Anche se potresti non essere il tipo di persona che esegue deadlift con pesi pesanti in palestra, è probabilmente un movimento che compi quotidianamente senza rendertene conto.
«È uno dei movimenti più funzionali che si possano fare», afferma Stephanie McNally, personal trainer certificata e coach di nutrizione presso Life Time Boca Raton.
Spiega che azioni come prendere i figli, fare la spesa o spostare mobili utilizzano tutte una dinamica di stacco da terra.
Quindi imparare una meccanica corretta dello stacco può aumentare la forza e aiutarti a sollevare in modo più sicuro nella tua vita quotidiana.
McNally ritiene che i lavoratori d’ufficio in particolare potrebbero beneficiare di uno stacco regolare.
«Si tratta di un movimento composto che allena l’intera catena posteriore, cosa che oggi conta più che mai poiché molti di noi trascorrono le giornate seduti», afferma McNally. «Sedersi disattiva proprio quei muscoli che questo movimento è progettato per riattivare».
Ma non è così semplice come semplicemente prendere un bilanciere.
Quando McNally ha iniziato a fare lo stacco, ha scoperto di avere alcune cattive abitudini che doveva correggere. La principale era non coinvolgere correttamente il core.
«Non capivo davvero cosa significasse frenare il core, e questo è ancora la cosa numero uno che noto quando guido gli altri nei loro deadlift», dice.

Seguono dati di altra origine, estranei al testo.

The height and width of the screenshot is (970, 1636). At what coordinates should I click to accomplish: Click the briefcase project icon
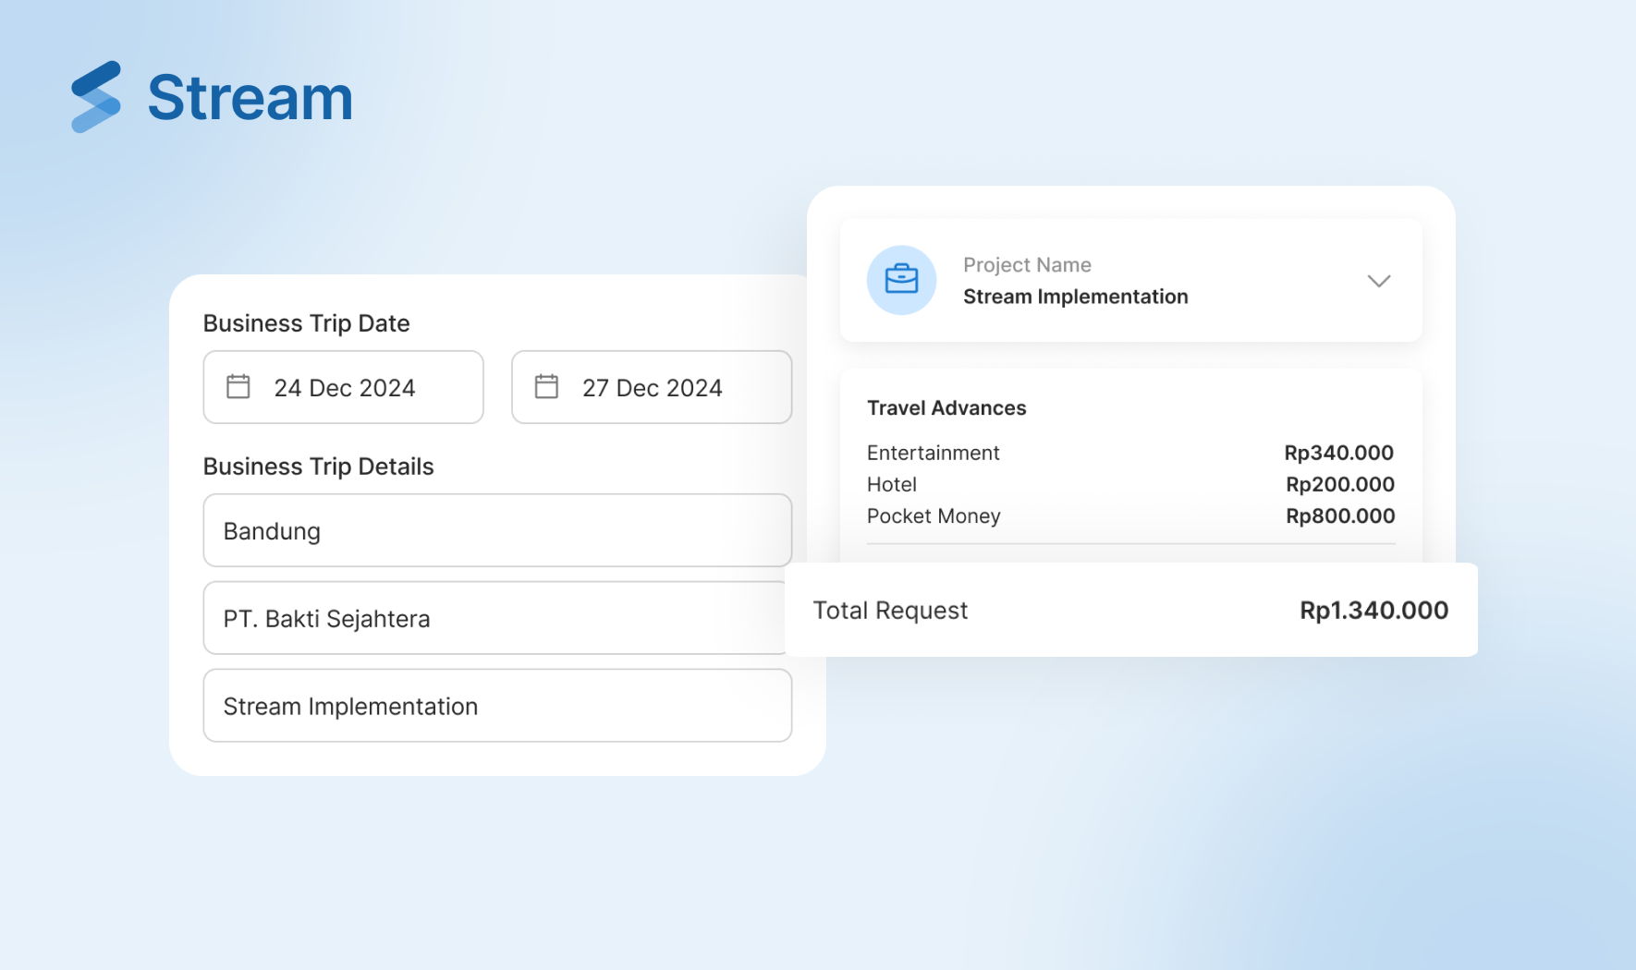pyautogui.click(x=901, y=280)
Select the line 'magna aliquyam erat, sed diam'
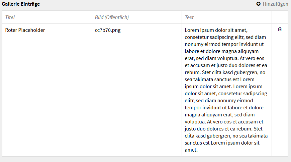 tap(219, 115)
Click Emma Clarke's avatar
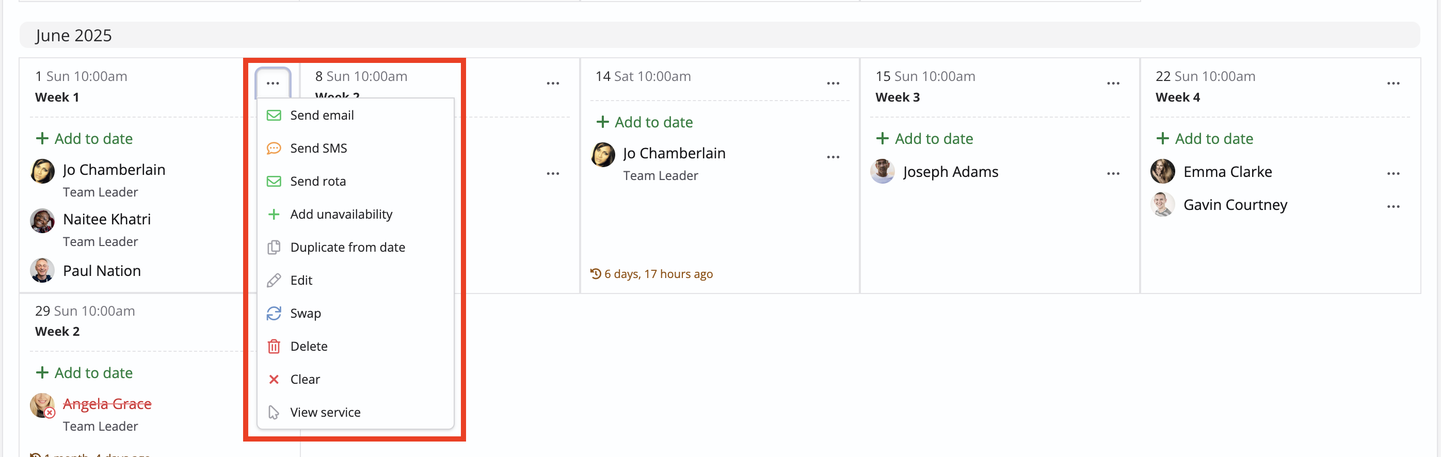The height and width of the screenshot is (457, 1441). pos(1162,171)
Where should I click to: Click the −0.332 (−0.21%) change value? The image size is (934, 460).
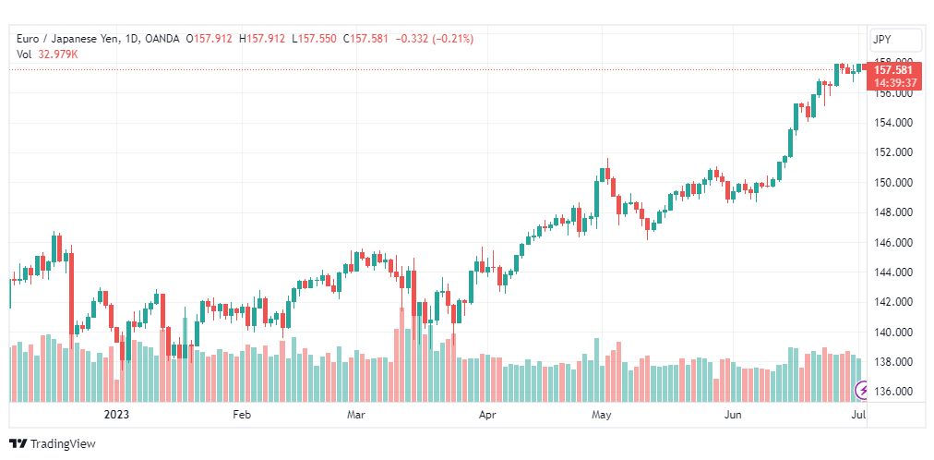[x=435, y=39]
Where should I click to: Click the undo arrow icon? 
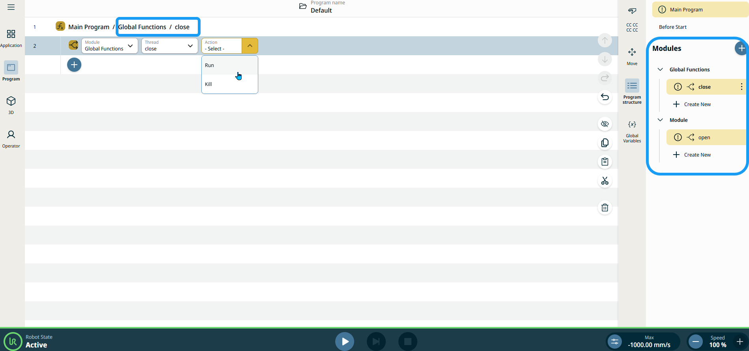pos(604,97)
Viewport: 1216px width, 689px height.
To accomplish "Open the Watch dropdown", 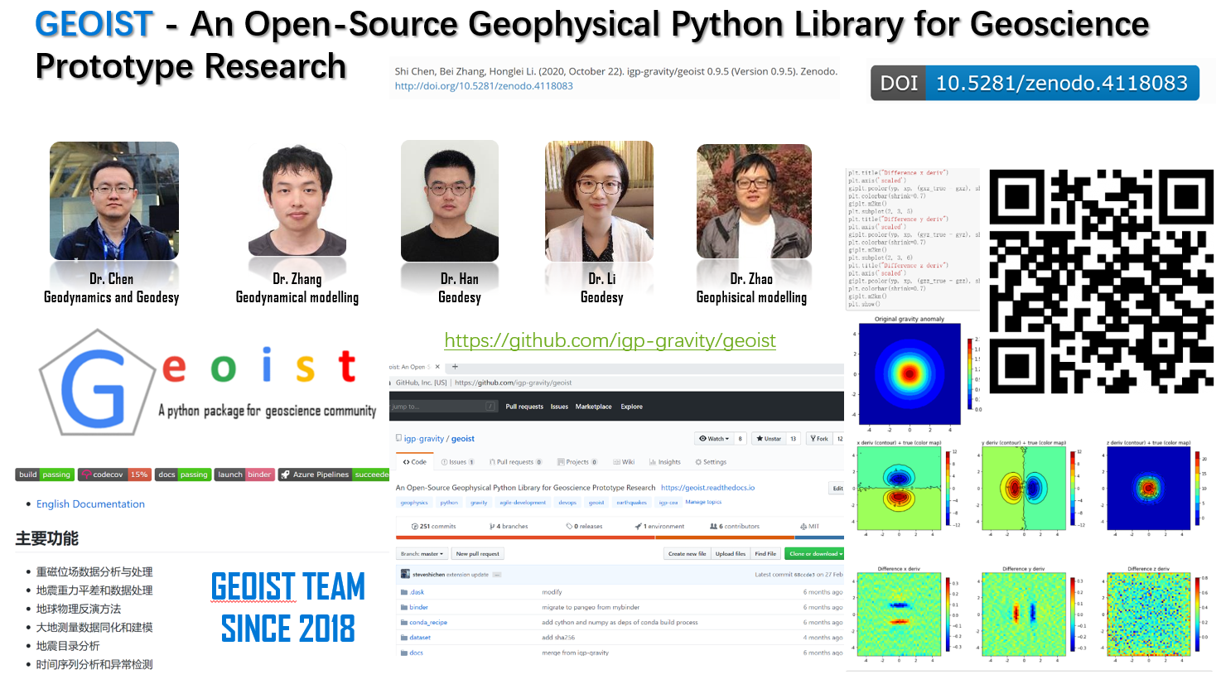I will (714, 439).
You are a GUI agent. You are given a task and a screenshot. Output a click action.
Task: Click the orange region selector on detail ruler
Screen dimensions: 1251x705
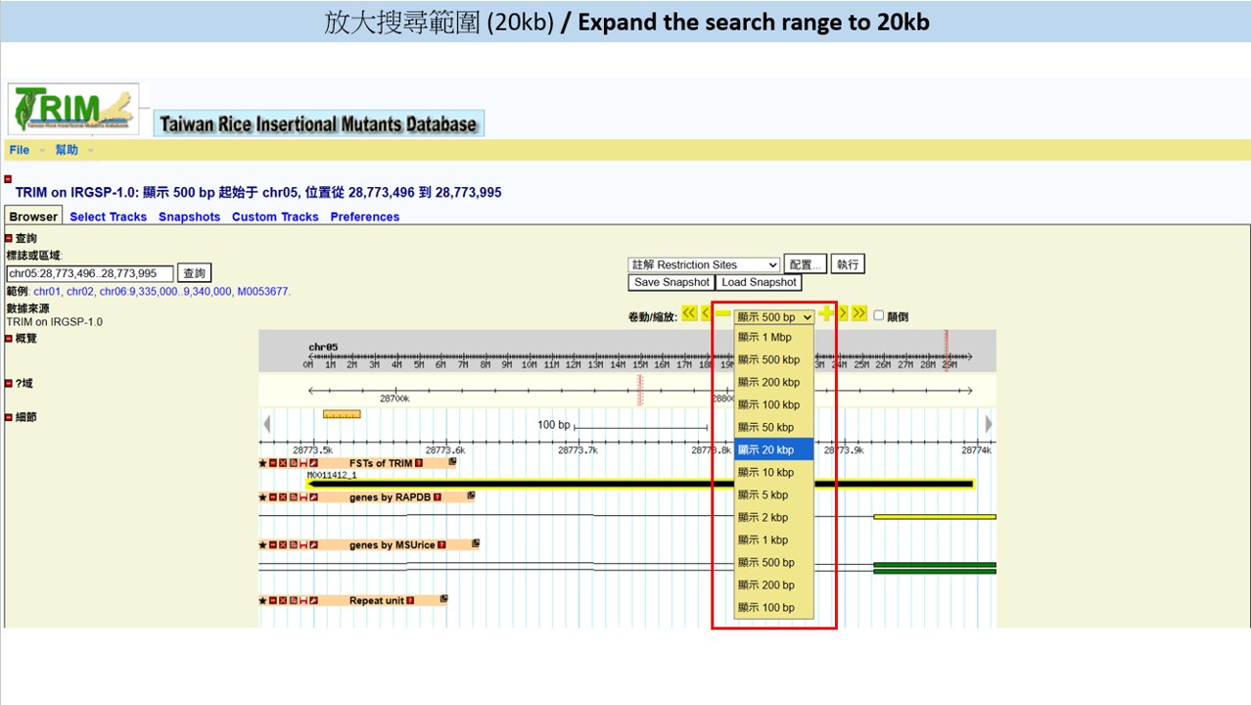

In secondo luogo, le sono stati forniti consigli di allenamento poco corretti che hanno in realtà compromesso la sua forma: le veniva detto di guardare in alto.
«L’intento era quello di aiutare ad appiattire la schiena, ma man mano che il carico aumenta, quel suggerimento in realtà mette un carico inutile sulla colonna cervicale», spiega.
«Si tratta di una correzione superficiale a un problema di posizionamento più profondo, ed è una delle prime cose da cui ora aiuto le persone a uscire.»
McNally ha corretto questi problemi praticando un movimento semplice prima dei suoi stacchi: il dead bug sulla palla di stabilità.
Perché il dead bug con la palla di stabilità?
Questo movimento induce il corpo a coinvolgere correttamente il core e a mantenere la colonna vertebrale neutra—fondamentale per un buon deadlift.
«Anche adesso uso il dead bug con la palla di stabilità come movimento di preparazione prima di fare lo stacco», afferma McNally.
«La palla fornisce un feedback costante sull’attivazione del core, mentre l’indicazione ribcage-down, pelvis-tucked insegna la vera meccanica di brace, così puoi sentire immediatamente se quella posizione si rompe», aggiunge.
Dice che quando abbini questo movimento a una respirazione controllata, stimola ulteriormente l’attivazione corretta del core.
«Una volta che ho percepito quella tensione e riconosciuto il momento in cui si spezza, ho potuto portare la stessa consapevolezza nello stesso deadlift.»
«Quello che mi ha sorpreso è quanto questa singola correzione si sia irreversibilmente riflessa su tutto il resto», dice.
«Durante la risalita, tendo a pensare di spingere il pavimento via invece di tirare su il peso, così la spinta parte da fianchi e gambe invece che dalla zona lombare.
«Lo stesso vale per mantenere la barra vicino al corpo: una corretta brace mantiene la gabbia toracica allineata sopra il bacino, facilitando il coinvolgimento dei dorsali e impedendo che il peso si allontani e stressi la zona lombare.»
Come eseguire il dead bug con la palla di stabilità
- Sdraiati sulla schiena con le ginocchia piegate a 90°, tenendo una palla di stabilità tra mani e ginocchia.
- Applica una pressione costante sulla palla con entrambe le mani e le ginocchia per attivare il core.
- Imposta la tua posizione richiamando verso il basso la gabbia toracica e leggermente retrattando il bacino in modo che la colonna rimanga neutra.
- Mantieni quella tensione mentre estendi lentamente un braccio sopra la testa e la gamba opposta dritta.
- Ritorna alla posizione di partenza e passa all’altro lato.
Suggerimento di forma: Inspira mentre estendi braccio e gamba lontano da te ed espira quando li richiami indietro.